Stored data:
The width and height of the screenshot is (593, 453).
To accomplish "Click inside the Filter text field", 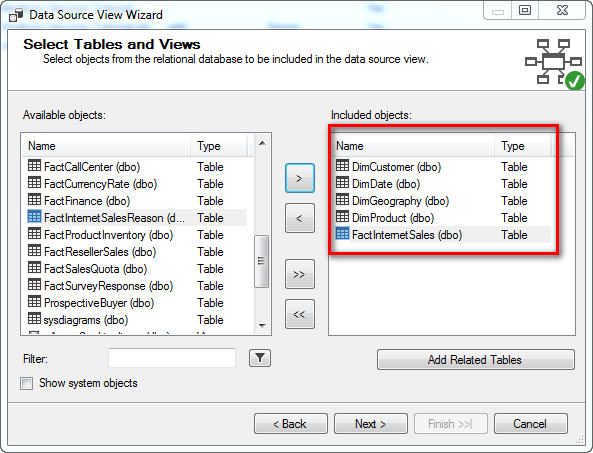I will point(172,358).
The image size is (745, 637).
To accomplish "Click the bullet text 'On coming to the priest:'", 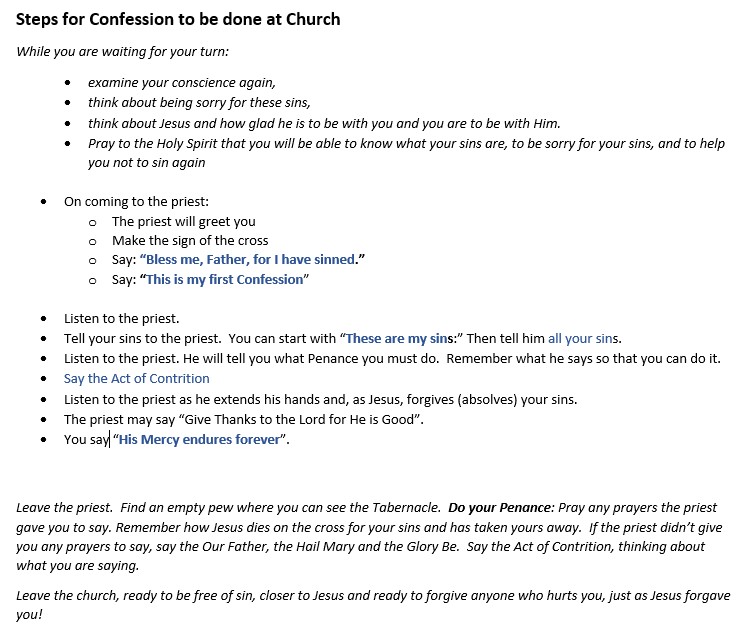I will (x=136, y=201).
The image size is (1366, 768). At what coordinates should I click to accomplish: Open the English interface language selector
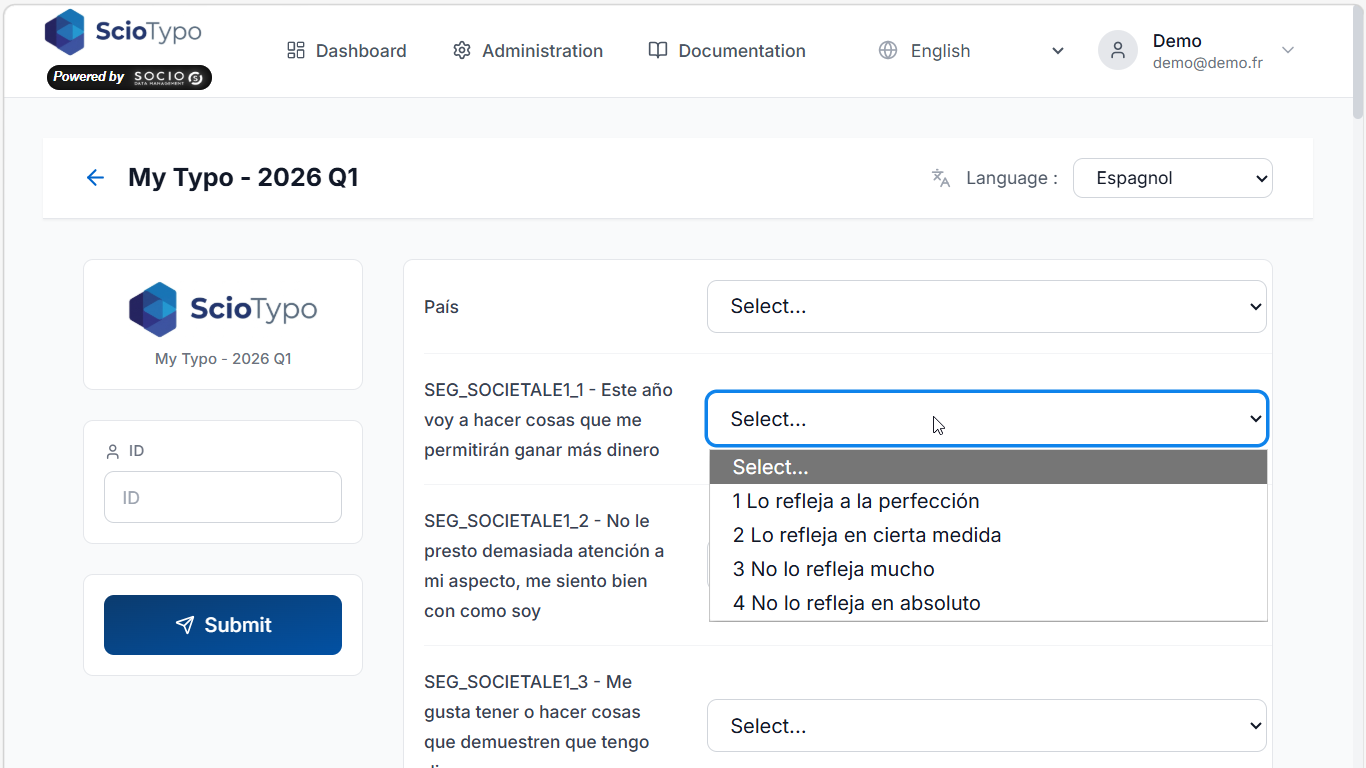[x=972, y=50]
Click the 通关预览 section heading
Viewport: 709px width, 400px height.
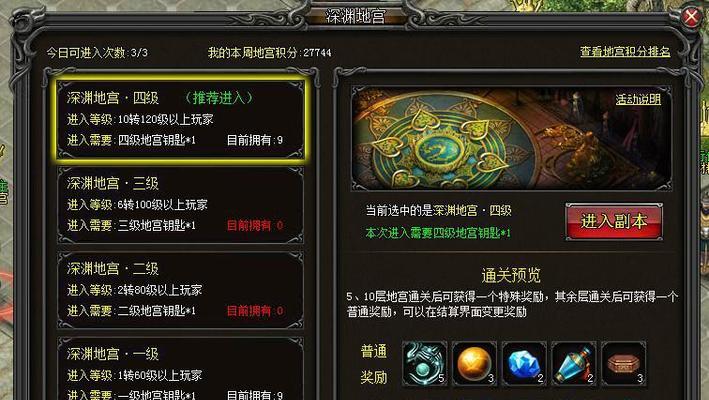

● **WHAT THE TASK REQUIRES**: Once the pictures are set aside, what is needed is the lines from the line with "The image size is (1366, 768)." through the end of the data, written out exactly and alone.

● **RESPONSE TO THIS EXERCISE**:
The image size is (1366, 768). At what coordinates should I click to accomplish: Open the English interface language selector
[x=972, y=50]
Click the 通关预览 section heading
Viewport: 709px width, 400px height.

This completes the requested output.